James Raymond Greengrass (October 24, 1927 – September 9, 2019) was an American professional baseball player. A power-hitting outfielder whose career was hindered by phlebitis, Greengrass appeared in 504 games over five seasons (1952–56) in Major League Baseball (MLB) for the Cincinnati Reds / Redlegs and Philadelphia Phillies. He threw and batted right-handed and was listed as 6 ft 1 in tall and 200 lb.

==Baseball career==
===Minor leagues===
Greengrass was born in Addison, New York, and attended Addison High School. In 1944, he signed with the New York Yankees at age 16 during World War II and his early minor league baseball career spanned almost seven full years, including a failed attempt as a pitcher and two years (1946–47) devoted to military duty. Finally, on August 28, 1952, the pennant-bound Yankees packaged Greengrass, who had spent the season in the Double-A Texas League, three other players and cash in a trade to Cincinnati for the Reds' former All-Star pitcher, Ewell Blackwell.

===Cincinnati Redlegs===
Away from the Yankees, Greengrass got his chance to play regularly in the major leagues. That September he started 17 games in the Cincinnati outfield, collected 24 runs batted in with five home runs, and batted .309. The following season, 1953, Greengrass started 153 of the Redlegs' 155 official National League games in left field, hit 20 homers, and with 100 RBI was one of three Redlegs (along with Ted Kluszewski and Gus Bell) to hit the century mark in runs driven in. He finished sixth in NL Rookie of the Year balloting. In 1954 his production fell off slightly, with 139 games played and 95 runs batted in, but Greengrass reached a personal best in home runs (27). Greengrass shares with Pop Dillon the record for the most doubles hit on the opening day of the Major League Baseball season, with his four two-baggers on April 13, 1954.

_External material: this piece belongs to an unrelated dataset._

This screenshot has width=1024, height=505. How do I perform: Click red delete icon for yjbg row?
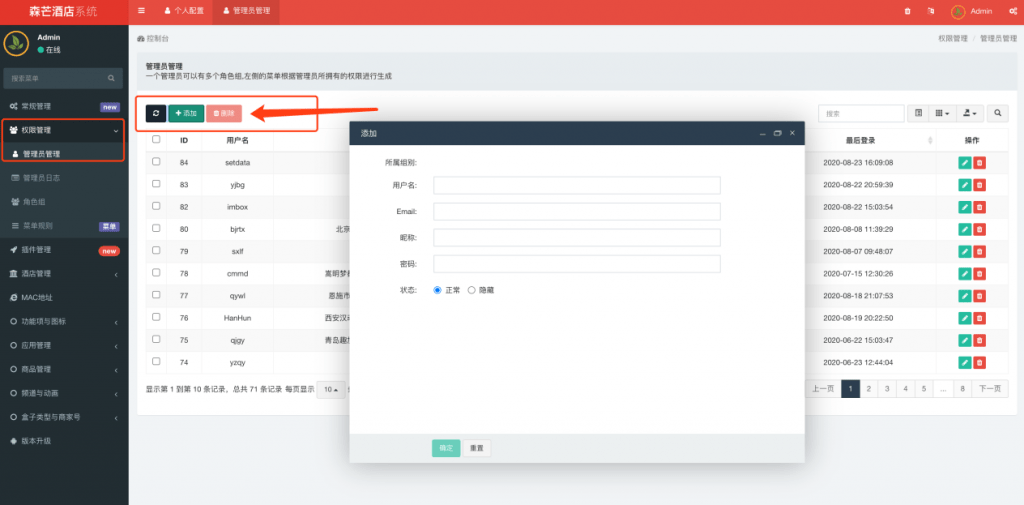(x=980, y=184)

===Philadelphia Phillies===
In 1955, Greengrass collected only four hits in his first 39 at bats through April 29. On the following day, April 30, he was traded to the Phillies in a three-for-three deal, and celebrated his arrival by getting two hits and his first 1955 home run in his Philadelphia debut on May 1. He hit safely in his next five games as a Phillie as well. He eventually leveled off, however, to bat .272 with 12 homers in 94 games (including 79 starts in right field) with the Phillies. However, 1955 was his last good year in the majors. His problems with phlebitis began that season and he struggled through the 1956 campaign, his last year in MLB, hitting .205 with five homers as a backup outfielder.

Greengrass batted .269 lifetime during his big-league service, with his 482 hits including 82 doubles, 16 triples and 69 home runs. Despite his condition, he was able to continue his pro career in the higher levels of minor league baseball into 1961.

==Death==
Greengrass died in Chatsworth, Georgia, on September 9, 2019.